Show every line of the data below that contains the word "screenshot". Treat uppercase and lowercase as different.

--- start of Records supplied ---

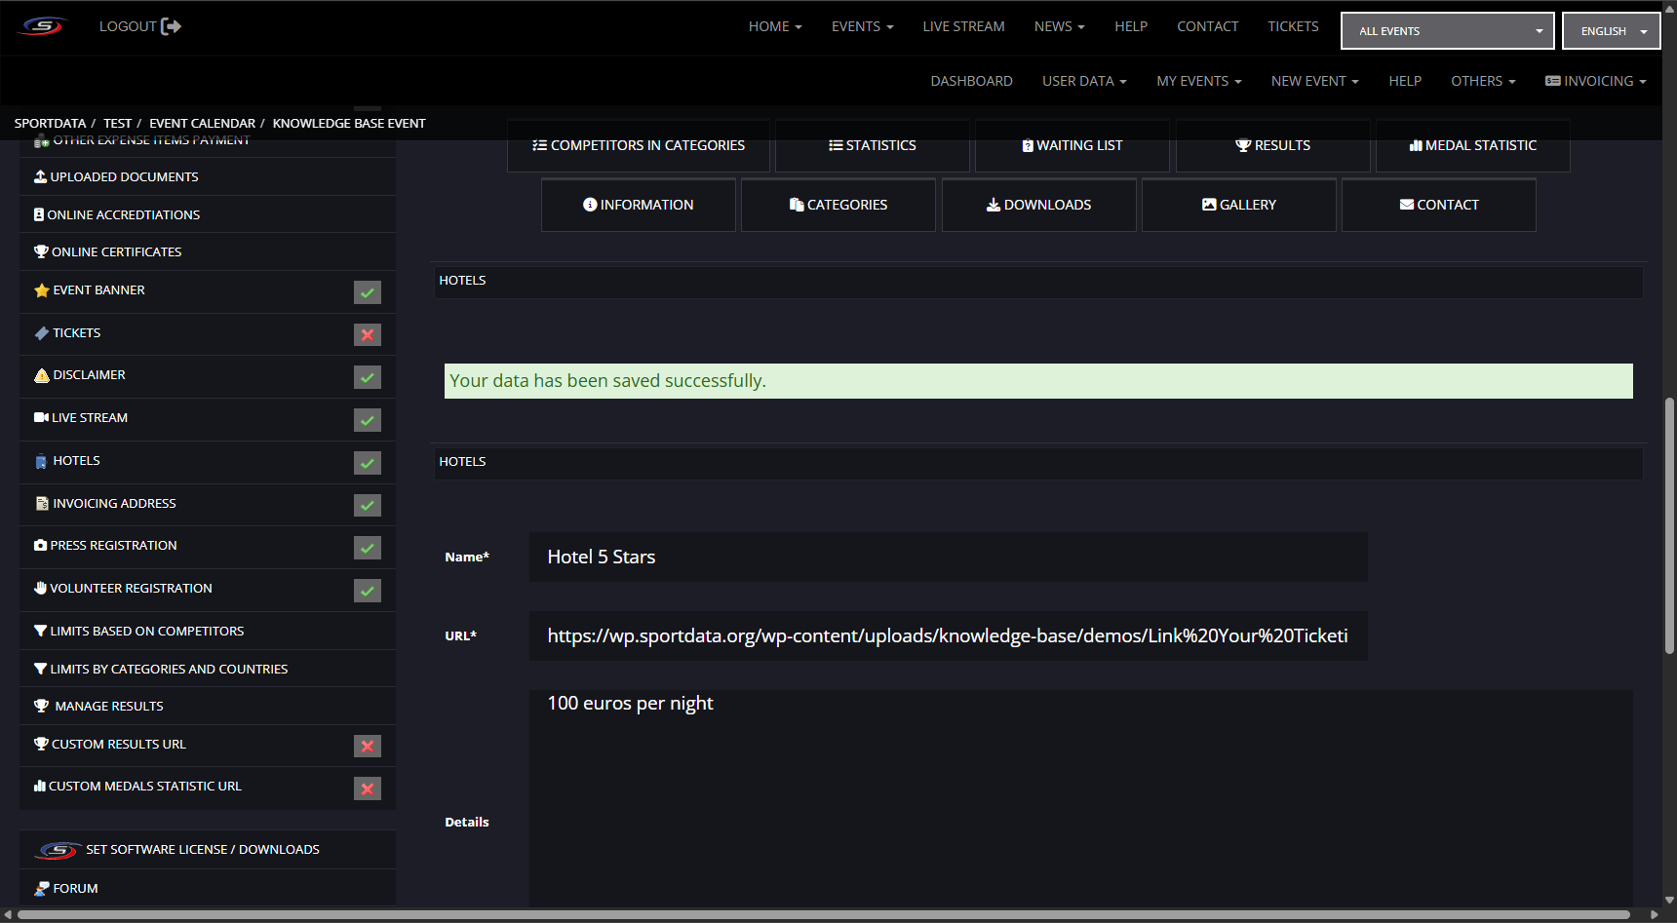Click the logout arrow icon
This screenshot has height=923, width=1677.
172,26
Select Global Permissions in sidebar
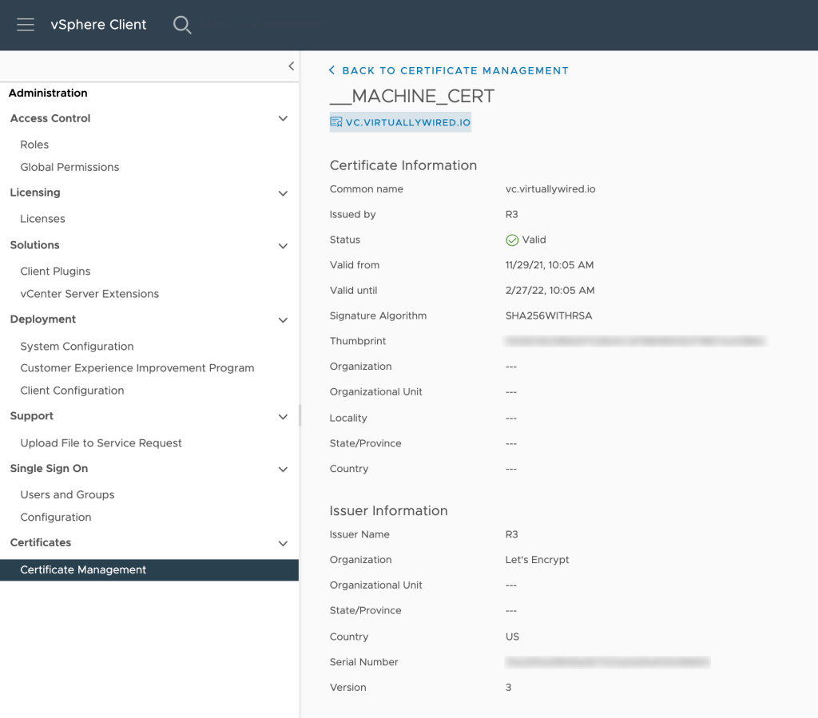818x718 pixels. (69, 167)
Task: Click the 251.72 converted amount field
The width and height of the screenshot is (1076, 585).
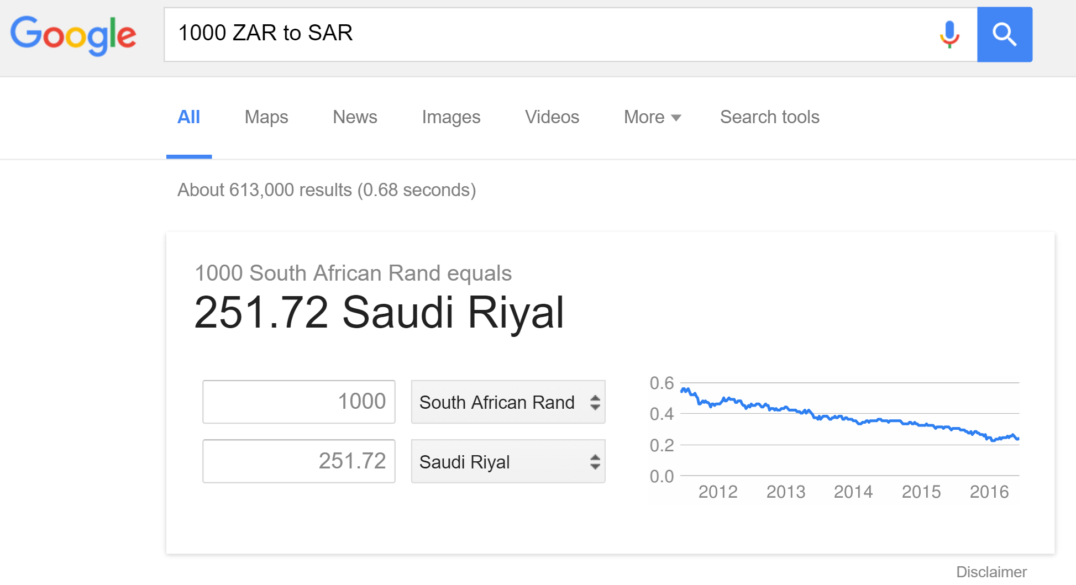Action: point(299,461)
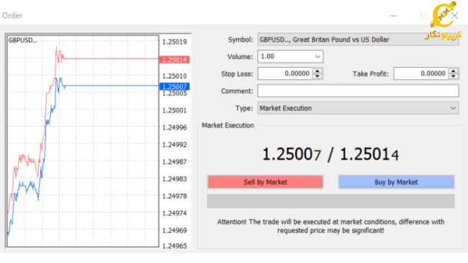Image resolution: width=468 pixels, height=263 pixels.
Task: Increase the Stop Loss value with up arrow
Action: point(318,71)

--- end of Records supplied ---

» Solution for this task
This screenshot has height=923, width=1677.
The width and height of the screenshot is (1076, 585).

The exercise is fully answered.